_Task description_
Write out the items again, starting at the line that has "You are a GUI" and ending after the line that has "will (x=275, y=161).". Swap "dropdown" for "menu" and leave everything else unchanged.

_Material provided_
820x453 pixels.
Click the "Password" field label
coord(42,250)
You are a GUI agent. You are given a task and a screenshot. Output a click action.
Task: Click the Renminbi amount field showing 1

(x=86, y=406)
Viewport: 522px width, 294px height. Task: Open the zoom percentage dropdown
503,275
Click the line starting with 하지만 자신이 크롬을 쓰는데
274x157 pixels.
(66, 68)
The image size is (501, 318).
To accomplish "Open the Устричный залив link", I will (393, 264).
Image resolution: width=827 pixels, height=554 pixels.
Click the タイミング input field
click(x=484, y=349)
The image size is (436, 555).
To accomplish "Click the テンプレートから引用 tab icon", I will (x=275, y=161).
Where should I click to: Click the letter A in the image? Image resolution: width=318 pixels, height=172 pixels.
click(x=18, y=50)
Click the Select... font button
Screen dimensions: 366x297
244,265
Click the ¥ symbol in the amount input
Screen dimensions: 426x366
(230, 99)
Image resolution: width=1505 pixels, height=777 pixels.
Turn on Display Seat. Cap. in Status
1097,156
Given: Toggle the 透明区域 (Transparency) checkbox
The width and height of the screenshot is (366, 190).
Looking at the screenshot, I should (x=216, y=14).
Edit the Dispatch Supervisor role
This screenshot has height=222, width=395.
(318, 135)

_Solution for this problem_
You are a GUI agent. You are given a task and a screenshot. Output a click action.
Task: Click the Renminbi amount field showing 1

(x=86, y=406)
Viewport: 522px width, 294px height. Task: Open the zoom percentage menu
503,275
Click the line starting with 하지만 자신이 크롬을 쓰는데
274x157 pixels.
(66, 68)
The image size is (501, 318).
To accomplish "Open the Устричный залив link", I will (393, 264).
Image resolution: width=827 pixels, height=554 pixels.
Click the タイミング input field
click(x=484, y=349)
The image size is (436, 555).
To accomplish "Click the テンプレートから引用 tab icon", I will (x=275, y=161).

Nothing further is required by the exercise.